◆ **Belirtilen hedef 1**
Verilen metne göre Kaizen, Batı dillerine hangi adla çevrilmiştir?
◆ **Belirtilen hedef 2**
Verilen metinde "Kaizen Yönetim Felsefesinin" ile başlayıp "onu uygulamak anlamına geliyor." ile biten bölümü hiçbir değişiklik yapmadan yazın.

━━━ Verilen metin

Japon yönetim felsefesi ve Kaizen metodu (1)

“Sürekli gelişme” adıyla Batı dillerine çevrilmiş olan Kaizen, Japoncada “Kai” (değişim), “Zen” (daha iyi) kelimelerinin birleştirilmesiyle oluşturulmuş yeni bir kelime.

Masaaki Imai, “Kaizen: The Key to Japan’s Competitive Success in 1986” adlı eseriyle okuyuculara artık dünyaca tanınan bir çalışma felsefesi sunmuştu.

Bu felsefe, uzun vadeli rekabetçi bir strateji önermekteyse de kapitalist rekabetten fazlasını içermekteydi. Buna göre:

İyi süreçler iyi sonuçları doğurur.Problemlerin çalışanların katılımıyla doğrudan tespitini,Problemin köküne inmeyi,Takım/ekip çalışmasını,Büyük başarıları, zaman içindebiriken küçük olumlu değişimlerin sağlayabileceği gibi radikal olmayan ve kanaatkâr bir felsefe üzerine kurulmuştur.

Kaizen Yönetim Felsefesinin üzerine kurulduğu dört basamak/sütun hakkında sizlere özet bilgileri paylaşayım:

Birinci adım planlamadır. Ekipler ölçümlere dayalı fizibilite çalışmaları ile analiz yöntemlerini uygular. Problemler tespit edilerek ıslah çalışması yapılır.

İkinci adım tatbik/uygulamadır. Uygulama, daha önceden oluşturulmuş stratejik plana sapmaksızın uyarak onu uygulamak anlamına geliyor.

Üçüncü adım denetim aşamasıdır. Uygulamaların sonuçları raporlanır ve sapmalar tespit edilir. Plandan umulmadık sapmalar olmuşsa baştaki plan revize edilir. Tabii ki bu kontrol aşaması sadece planın kontrolü değil, çalışanların iş verimi ve takibinin de kontrolüdür.

Son aşaması ise tedbir almadır. Yapılan ıslah ve iyileştirilmelerin sürekliliği için tedbirler alınmalı, hizmet içi eğitim ve bilgilendirme tam olarak yapılmalıdır.

Bu aşamaların fayda ve uygulamasından kısaca bahsederek bizdeki tabloyu resmederek oradan öğrenebileceklerimize bir bakalım:

Kaizen idare/yönetim felsefesi zaman kaybını ve yük oluşturan iş süreçlerini sadeleştirmeyi önerir. Bütün çalışanlar, tecrübe ve gözlemlerini birbirleriyle ve üstleriyle paylaşabilirler ve bu paylaşma kültürü teşvik edilir. Hatta çalışma ortamında bürokrasiyi azaltan ve verimliliği artıran faydalı bir öneri getiren çalışan ödüllendirilir.

Böylece, iş ortamı ve verimlilik sürekli iyileşirken çalışanlar, çalıştıkları kurumu daha fazla benimserler; katkı sağlamaya çalışırlar ve zamanla onların içinden haklı bir özgüveni olan ve diğerlerine liderlik yapabilecek kişiler çıkar.

━━━━━━
━━━ Sağlanan veriler

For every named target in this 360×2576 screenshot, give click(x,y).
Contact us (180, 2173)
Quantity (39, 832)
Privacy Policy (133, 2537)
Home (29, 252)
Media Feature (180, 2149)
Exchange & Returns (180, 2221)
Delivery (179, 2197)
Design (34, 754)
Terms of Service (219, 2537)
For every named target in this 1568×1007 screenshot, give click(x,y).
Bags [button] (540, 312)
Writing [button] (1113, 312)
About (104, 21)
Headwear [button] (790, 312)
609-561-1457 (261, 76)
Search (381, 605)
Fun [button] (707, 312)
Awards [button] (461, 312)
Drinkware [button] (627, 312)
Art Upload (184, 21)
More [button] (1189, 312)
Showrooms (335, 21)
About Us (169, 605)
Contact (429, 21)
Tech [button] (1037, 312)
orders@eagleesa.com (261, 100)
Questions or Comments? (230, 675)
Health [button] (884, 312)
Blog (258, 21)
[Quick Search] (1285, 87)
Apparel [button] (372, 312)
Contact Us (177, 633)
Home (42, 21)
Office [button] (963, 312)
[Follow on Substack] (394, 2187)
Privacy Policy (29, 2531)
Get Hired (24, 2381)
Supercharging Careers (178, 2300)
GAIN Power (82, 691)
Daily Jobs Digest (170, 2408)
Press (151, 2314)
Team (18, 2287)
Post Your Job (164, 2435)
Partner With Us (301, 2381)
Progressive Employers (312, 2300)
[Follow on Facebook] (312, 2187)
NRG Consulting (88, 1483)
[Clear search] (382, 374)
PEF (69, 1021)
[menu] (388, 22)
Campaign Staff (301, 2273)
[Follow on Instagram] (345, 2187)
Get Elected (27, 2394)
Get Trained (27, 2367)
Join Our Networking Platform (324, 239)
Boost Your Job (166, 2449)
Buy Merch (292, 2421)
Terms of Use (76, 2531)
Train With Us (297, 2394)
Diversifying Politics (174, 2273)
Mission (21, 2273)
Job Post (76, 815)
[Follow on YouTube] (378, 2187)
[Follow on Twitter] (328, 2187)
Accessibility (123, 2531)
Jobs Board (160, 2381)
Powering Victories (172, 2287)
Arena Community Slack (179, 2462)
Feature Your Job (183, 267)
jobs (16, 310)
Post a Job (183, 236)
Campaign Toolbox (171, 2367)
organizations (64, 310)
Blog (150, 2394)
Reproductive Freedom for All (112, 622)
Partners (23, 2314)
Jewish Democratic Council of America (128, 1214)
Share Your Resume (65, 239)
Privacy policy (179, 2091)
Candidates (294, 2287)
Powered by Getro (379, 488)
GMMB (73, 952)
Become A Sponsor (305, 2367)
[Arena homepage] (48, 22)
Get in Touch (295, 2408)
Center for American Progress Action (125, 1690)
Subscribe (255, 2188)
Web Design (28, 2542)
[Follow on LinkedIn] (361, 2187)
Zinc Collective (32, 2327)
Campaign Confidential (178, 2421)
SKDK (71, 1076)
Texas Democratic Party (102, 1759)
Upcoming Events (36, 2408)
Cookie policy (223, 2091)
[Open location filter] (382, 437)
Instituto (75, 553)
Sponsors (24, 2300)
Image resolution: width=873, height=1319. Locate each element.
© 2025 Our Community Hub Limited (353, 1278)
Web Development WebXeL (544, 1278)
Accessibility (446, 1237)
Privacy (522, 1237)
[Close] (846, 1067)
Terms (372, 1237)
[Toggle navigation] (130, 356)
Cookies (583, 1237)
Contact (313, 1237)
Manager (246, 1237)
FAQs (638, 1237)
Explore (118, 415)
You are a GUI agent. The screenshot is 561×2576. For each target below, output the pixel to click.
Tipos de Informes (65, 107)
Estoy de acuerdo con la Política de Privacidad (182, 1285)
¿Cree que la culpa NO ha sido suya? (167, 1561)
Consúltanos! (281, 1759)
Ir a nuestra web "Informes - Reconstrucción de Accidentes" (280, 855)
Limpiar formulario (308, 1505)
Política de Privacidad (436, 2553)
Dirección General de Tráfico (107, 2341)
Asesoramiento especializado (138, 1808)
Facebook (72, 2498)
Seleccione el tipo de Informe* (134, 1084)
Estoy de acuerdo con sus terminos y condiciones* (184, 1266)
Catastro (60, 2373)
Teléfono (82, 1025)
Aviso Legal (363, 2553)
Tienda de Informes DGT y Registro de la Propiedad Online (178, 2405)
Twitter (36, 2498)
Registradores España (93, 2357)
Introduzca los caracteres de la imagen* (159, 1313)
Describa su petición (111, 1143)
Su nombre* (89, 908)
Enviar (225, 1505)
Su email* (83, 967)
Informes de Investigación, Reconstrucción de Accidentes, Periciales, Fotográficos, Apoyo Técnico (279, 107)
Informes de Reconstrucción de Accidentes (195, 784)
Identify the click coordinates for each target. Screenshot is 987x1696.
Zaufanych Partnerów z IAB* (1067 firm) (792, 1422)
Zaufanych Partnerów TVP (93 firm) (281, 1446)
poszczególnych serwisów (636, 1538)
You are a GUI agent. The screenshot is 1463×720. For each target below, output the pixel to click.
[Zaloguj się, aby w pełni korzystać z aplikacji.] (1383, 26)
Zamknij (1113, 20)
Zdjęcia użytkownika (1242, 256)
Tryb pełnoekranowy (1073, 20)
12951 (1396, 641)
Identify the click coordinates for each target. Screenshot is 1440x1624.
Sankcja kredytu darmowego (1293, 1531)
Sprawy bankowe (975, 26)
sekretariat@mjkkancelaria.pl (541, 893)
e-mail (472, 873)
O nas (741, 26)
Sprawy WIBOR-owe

━━━━━━

◆ **Tam yanıt 1**
"Sürekli gelişme" adıyla.

◆ **Tam yanıt 2**
Kaizen Yönetim Felsefesinin üzerine kurulduğu dört basamak/sütun hakkında sizlere özet bilgileri paylaşayım:

Birinci adım planlamadır. Ekipler ölçümlere dayalı fizibilite çalışmaları ile analiz yöntemlerini uygular. Problemler tespit edilerek ıslah çalışması yapılır.

İkinci adım tatbik/uygulamadır. Uygulama, daha önceden oluşturulmuş stratejik plana sapmaksızın uyarak onu uygulamak anlamına geliyor.